Unlike the standard excitation, using footstep-induced vibration signals is challenging because of the following reasons (1) the randomness of human behavior makes the excitation less consistent compared to that of the standard excitation. (2) the footstep-sensor distance d used in the attenuation model is unknown. (3) the footstep-induced vibration signal has a heavy damped free vibration due to the toe push-off motion, which may directly impact the signal’s frequency characteristics for the structure-sensor coupling model calculation. As shown in Fig. 5b, the footstep-induced vibration signal contains strong damped free vibration components, i.e., the tail of the signal (Shi et al. 2019), which makes the ECB measurements ambiguous for different structure-sensor coupling conditions.

To address the first challenge, AutoQual leverages the associated information from IMU data to identify corresponding footstep-induced vibration signals to calculate the AFs. To address the second challenge, we consider an average foot stride length strLen of people approximately 2 ft at a normal walking speed for men and women between 20 and 39 years old (Öberg et al. 1993). When a pedestrian passes by, AutoQual first conducts the event detection with an anomaly detection algorithm (Pan et al. 2014). Then the system selects the detected footstep signal with the highest signal energy as the reference footstep and assign a fixed reference distance \(d_{ref}\). For a footstep that is k step away from the reference footstep, we consider its distance to the target sensor \(d_k\) can be calculate as

$$\begin{aligned} d_k = \sqrt{d_{ref}^2 + (k*strLen)^2} \end{aligned}$$
(6)

We use the estimated distances and the footstep induced vibration signals to further calculate the attenuation model factors as discussed in Sect. 3.1. For the associated events of a sequence of footstep-induced vibration signals, AutoQual calculates the AF values and estimates the TSQ score. For the deployment that no events are associated, AutoQual reports as not a valid assessment. To address the third challenge, we only extract the onset of the footstep signal to avoid the push-off induced damped free vibration when calculating the structure-sensor coupling model factors.

3.3 Task-oriented sensing quality (TSQ) scoring model

Different sensing tasks are sensitive to different environmental factors and have distinct requirements. To ensure the fairness of system sensing quality comparison, a Task-oriented sensing quality score is necessary. Compared to conventional once-for-all models, the TSQ score provides a fine-grained representation of how AFs influence the system performance under different tasks. It further enables a comprehensive understanding of sensing system qualities under different task scenarios and thus achieves a more precise prediction of system performance on a set of tasks. To calculate the TSQ score, we first model the projection from the individual raw AF measurements to a saturation function ranged between 0 and 1 (Sect. 3.3.1). Then we integrate all AF’s saturation functions as the TSQ score (Sect. 3.3.2).

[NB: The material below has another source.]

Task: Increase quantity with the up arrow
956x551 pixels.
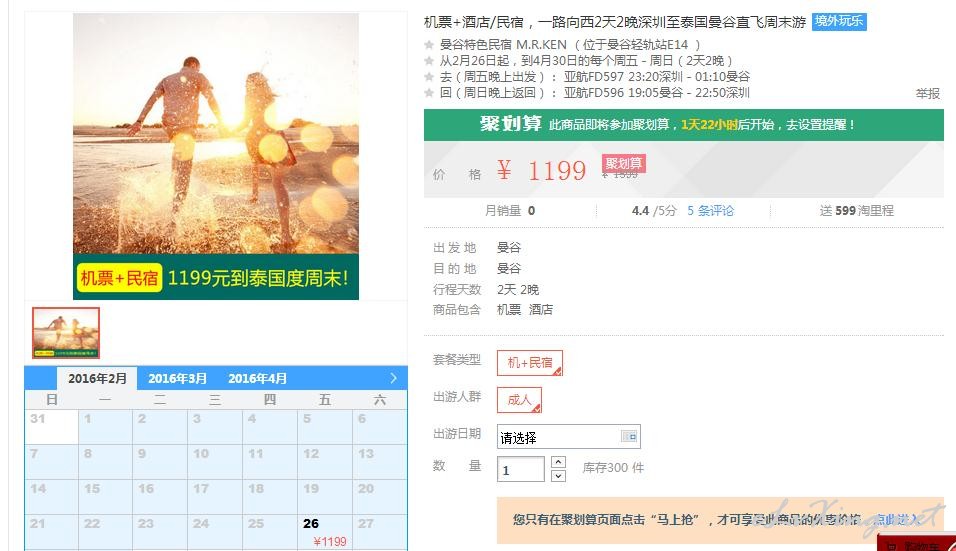Action: (x=558, y=462)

3.3.1 Saturation function for individual AF

The impacts of AFs on the sensing task performance are often constrained. For example, \(AF_1\) is calculated from the signal decay rate \(AF_1= -40\alpha \). For the same excitation, the higher the decay rate (the lower the \(AF_1\) value), the lower the event detection rate. When \(AF_1\) is lower than a threshold, there will be no footstep-induced vibration signal detected, and the sensing task performance’s decreasing trend flattens. Similarly, when the value of \(AF_1\) is higher than a threshold, the detection rate increase in the target sensing range is no longer obvious. In both cases, we consider the impact of \(AF_1\) is saturated, which we model with a saturation function—sigmoid.

$$\begin{aligned} S( AF ) = \frac{1}{1+ e^{(a AF + b)}} \end{aligned}$$
(7)

As shown in E.q. 7, we quantify the impact of individual AF on system performance in the range of 0 to 1. In addition, we further constraint the saturation range by setting an upper and lower threshold (\(T_u\) and \(T_l\)) on the AF measurement where \(S(T_u) = 0.9\) and \(S(T_l) = 0.1\).

3.3.2 Task-oriented integration model

A holistic model is built to integrate all AFs and provide an overall assessment (TSQ score) of the deployment. Different AFs may have different impacts on the sensing task performance. For example, the attenuation model AFs may play more important roles for the event detection task than the structure-sensor coupling model. The integration model should configure a unique weight for each AF. On the other hand, the same AF has different impacts for different sensing tasks. For example, the attenuation model AFs may have a more essential influence on event detection than event classification. The weight of each AF should varies for different tasks.

To enable a uniform and quantified sensing quality assessment criteria, we build a task-oriented integration model to calculate the TSQ score. In real-world scenarios, there are often a limited number of sensing system deployments as well as noisy AF measurements to train the integration model. Therefore, a model with high capacity and complexity is easy to get over-fitting with limited training sets and results in low performance of final TSQ score prediction. Meanwhile, the interpretability of the integration model is important for people to understand how different AFs impact the system performance and response accordingly. Therefore, we choose linear regression model (Wang et al. 2004) on top of the saturation function for individual AFs to build the integration model. Given a deployment environment j, the TSQ score of j is modeled as

$$\begin{aligned} TSQ^j = \sum _{i=1}^{M} w_i S\left( \mathrm{AF}_i^j\right) + c, \end{aligned}$$
(8)

where \(\mathrm{AF}_i^j\) is the ith AF of the deployment environment j, \(w_i\) is the weight of \(\mathrm AF_i^j\), and the c is the estimated constant offset, M is the number of all AFs.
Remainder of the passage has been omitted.